Há quase 3000 lugares no ensino superior que podem deixar de existir já a partir do próximo ano lectivo, face às novas regras de controlo dos cursos com pouca procura impostas pelo Ministério da Educação e Ciência (MEC) nos últimos meses. Cerca de metade destas vagas estão em instituições privadas, sobre as quais o Governo demonstra ter dúvidas que mantenham as condições de funcionamento face à perda de estudantes dos últimos anos. As restantes estão no sector público onde, apesar do aumento da procura neste ano, cerca de 30 cursos ficaram vazios.
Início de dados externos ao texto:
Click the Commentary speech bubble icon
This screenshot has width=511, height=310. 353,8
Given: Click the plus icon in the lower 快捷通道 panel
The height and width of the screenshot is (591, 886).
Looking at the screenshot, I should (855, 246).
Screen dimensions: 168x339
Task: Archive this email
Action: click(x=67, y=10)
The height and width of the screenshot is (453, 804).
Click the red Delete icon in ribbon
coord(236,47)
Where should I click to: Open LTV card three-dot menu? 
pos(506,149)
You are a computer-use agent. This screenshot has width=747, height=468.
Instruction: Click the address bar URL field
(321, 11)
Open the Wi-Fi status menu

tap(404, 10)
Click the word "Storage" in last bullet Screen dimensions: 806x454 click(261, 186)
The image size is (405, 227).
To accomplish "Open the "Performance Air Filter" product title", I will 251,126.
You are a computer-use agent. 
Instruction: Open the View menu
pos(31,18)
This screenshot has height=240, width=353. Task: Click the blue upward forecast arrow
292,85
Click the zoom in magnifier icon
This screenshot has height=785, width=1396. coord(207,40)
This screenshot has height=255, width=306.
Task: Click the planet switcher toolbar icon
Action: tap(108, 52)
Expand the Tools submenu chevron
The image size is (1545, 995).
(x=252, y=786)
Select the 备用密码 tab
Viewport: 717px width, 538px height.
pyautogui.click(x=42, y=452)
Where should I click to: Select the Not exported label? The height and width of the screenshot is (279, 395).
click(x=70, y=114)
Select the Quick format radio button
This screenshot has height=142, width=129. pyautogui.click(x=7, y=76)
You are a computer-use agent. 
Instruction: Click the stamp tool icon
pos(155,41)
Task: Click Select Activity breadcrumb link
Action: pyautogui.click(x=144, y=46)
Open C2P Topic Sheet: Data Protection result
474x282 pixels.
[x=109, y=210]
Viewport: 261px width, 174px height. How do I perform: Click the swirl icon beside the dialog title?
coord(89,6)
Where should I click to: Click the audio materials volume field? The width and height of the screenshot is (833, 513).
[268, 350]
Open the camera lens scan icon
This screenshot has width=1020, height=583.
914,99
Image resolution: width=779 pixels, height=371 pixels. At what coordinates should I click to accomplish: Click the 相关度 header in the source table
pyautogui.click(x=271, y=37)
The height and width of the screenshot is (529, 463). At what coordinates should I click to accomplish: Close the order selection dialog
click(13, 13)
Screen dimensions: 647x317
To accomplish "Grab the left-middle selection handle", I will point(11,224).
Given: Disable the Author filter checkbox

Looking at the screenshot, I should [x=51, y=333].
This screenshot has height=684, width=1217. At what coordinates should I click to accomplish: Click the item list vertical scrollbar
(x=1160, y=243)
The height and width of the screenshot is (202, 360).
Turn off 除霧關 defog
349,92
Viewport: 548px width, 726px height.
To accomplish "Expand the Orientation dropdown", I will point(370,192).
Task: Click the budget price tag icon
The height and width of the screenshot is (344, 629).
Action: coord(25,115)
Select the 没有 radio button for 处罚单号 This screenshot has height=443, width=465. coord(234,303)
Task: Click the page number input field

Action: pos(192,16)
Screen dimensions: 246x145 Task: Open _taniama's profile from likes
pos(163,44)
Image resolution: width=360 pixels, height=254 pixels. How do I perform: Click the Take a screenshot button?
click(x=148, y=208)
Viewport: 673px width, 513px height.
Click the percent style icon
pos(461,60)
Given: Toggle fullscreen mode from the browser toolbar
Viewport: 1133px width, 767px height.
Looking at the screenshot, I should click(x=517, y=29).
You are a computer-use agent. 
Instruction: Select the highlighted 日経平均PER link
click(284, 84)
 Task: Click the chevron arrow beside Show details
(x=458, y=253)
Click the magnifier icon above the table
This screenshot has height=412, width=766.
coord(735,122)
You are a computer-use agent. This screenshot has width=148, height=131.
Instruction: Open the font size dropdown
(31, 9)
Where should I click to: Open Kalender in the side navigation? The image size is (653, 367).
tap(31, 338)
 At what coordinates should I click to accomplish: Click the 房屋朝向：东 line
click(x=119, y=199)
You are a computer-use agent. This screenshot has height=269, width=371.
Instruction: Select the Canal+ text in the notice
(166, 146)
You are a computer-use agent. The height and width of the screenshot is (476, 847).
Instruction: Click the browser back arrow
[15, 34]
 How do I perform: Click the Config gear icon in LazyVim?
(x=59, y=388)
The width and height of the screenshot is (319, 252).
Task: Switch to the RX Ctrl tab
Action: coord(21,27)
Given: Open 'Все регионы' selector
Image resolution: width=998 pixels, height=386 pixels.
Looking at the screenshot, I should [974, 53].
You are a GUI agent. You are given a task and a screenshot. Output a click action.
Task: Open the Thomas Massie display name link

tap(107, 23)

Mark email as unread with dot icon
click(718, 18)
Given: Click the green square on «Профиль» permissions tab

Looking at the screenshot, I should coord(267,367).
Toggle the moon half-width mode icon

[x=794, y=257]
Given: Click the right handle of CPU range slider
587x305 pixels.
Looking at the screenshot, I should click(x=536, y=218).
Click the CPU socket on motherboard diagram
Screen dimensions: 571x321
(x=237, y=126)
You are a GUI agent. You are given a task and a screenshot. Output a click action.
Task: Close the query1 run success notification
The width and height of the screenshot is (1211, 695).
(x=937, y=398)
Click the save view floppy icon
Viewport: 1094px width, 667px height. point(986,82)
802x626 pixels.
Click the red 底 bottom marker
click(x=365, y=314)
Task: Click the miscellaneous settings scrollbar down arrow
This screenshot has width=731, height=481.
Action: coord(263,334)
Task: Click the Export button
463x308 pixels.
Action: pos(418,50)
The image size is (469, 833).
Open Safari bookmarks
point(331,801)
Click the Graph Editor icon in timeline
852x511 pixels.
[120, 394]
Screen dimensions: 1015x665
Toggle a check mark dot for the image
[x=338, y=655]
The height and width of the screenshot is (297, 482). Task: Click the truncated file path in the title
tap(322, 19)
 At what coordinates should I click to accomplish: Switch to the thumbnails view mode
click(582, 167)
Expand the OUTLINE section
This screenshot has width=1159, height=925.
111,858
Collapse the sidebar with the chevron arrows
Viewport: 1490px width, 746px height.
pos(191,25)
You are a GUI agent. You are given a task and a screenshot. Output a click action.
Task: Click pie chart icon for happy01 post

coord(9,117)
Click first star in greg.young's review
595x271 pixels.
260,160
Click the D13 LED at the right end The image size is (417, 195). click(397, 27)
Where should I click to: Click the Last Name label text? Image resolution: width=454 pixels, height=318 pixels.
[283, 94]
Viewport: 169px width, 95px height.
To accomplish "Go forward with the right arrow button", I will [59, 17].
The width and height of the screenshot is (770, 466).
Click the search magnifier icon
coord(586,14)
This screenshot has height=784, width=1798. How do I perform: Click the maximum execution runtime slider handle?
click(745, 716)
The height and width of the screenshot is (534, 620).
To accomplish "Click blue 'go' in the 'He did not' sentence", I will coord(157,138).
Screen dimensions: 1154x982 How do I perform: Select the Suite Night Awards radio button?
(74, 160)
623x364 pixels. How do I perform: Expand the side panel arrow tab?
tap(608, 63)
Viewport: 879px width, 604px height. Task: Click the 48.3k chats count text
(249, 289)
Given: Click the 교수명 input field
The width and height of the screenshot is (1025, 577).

Nos últimos três anos, os cursos superiores públicos com pouca procura tiveram vida difícil e 70 tiveram que encerrar por não terem tido o número suficiente de alunos nos anos anteriores. Este ano, houve 89 onde entraram menos de cinco estudantes (ver caixa), totalizando 2300 vagas que estavam disponíveis e ficaram praticamente vazias. Mas as regras vão, a partir de agora, também apertar-se para o sector privado. O Governo teme que a diminuição da procura e a consequente perda de receitas possa ter posto em causa a sustentabilidade financeira das instituições. Os critérios definidos pela tutela colocam o futuro de mais de uma dezena de universidades privadas em dúvida.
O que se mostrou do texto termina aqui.